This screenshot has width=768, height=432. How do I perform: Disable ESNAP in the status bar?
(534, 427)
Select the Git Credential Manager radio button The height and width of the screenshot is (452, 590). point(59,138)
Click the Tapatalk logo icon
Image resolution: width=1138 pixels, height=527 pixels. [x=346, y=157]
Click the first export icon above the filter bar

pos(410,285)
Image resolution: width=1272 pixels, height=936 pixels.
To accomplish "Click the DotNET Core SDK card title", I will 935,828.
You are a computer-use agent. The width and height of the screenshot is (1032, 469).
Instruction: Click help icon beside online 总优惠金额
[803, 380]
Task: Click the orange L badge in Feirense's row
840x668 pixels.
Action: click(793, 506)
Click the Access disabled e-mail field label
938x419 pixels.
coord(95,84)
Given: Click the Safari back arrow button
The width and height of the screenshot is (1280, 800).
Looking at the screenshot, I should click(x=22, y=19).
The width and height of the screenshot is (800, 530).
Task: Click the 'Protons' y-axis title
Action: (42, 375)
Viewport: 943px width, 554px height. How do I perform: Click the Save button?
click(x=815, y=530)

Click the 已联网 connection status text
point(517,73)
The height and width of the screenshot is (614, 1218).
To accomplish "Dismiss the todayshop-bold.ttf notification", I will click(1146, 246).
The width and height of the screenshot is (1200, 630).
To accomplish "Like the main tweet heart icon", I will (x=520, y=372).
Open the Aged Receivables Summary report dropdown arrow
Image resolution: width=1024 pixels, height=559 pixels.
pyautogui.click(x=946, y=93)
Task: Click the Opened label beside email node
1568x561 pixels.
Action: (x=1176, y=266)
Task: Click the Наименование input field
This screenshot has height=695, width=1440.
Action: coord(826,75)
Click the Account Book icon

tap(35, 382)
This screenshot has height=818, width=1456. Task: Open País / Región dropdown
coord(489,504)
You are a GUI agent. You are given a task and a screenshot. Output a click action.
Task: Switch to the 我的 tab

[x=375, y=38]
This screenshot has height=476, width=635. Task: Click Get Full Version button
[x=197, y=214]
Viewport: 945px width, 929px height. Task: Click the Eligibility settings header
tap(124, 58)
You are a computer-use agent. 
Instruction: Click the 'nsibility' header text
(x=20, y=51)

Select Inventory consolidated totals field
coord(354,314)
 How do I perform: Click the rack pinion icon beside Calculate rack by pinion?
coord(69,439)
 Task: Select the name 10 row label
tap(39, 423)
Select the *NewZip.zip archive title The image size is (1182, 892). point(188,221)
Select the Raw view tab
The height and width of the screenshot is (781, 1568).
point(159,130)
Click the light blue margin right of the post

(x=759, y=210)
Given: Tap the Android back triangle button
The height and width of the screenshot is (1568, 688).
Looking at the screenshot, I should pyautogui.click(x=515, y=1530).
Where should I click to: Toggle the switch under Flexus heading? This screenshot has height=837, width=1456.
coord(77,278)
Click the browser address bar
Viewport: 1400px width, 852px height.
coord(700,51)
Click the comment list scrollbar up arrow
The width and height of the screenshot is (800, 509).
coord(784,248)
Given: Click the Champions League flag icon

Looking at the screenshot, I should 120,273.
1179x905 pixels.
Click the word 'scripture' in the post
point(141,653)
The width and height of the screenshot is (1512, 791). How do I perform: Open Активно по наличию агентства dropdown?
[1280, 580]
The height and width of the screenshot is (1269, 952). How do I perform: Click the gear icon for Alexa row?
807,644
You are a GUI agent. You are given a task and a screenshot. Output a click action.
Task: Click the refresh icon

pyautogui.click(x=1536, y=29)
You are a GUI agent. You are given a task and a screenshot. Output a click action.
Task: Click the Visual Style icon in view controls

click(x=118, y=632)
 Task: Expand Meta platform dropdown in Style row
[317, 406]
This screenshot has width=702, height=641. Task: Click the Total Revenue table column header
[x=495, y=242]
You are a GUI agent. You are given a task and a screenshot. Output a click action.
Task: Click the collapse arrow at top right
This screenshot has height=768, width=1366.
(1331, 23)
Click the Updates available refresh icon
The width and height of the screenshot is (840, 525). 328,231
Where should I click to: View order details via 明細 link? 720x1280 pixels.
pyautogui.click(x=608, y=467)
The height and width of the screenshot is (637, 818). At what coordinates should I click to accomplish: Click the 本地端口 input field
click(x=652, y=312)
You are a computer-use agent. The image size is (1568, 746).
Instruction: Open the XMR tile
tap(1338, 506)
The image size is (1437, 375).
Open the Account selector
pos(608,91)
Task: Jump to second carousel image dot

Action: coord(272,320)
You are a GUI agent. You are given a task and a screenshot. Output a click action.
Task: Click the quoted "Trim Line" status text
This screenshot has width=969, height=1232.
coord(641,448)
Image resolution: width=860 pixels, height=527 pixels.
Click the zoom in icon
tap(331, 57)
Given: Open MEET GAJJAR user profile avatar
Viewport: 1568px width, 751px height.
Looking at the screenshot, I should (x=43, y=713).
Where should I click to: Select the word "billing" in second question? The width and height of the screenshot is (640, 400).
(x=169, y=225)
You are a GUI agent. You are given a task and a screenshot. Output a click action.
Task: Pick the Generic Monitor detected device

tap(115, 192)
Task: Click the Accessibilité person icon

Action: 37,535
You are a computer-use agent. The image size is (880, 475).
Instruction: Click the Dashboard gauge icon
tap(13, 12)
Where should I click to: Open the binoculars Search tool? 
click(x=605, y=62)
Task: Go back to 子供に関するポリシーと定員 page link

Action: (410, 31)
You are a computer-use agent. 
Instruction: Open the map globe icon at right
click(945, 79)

▬▬▬

> **The task**
Select every line in the records above that contains the word "will".

> **Answer for the task**
To accomplish "Click the DotNET Core SDK card title", I will 935,828.
To accomplish "Dismiss the todayshop-bold.ttf notification", I will click(1146, 246).
To accomplish "Like the main tweet heart icon", I will (x=520, y=372).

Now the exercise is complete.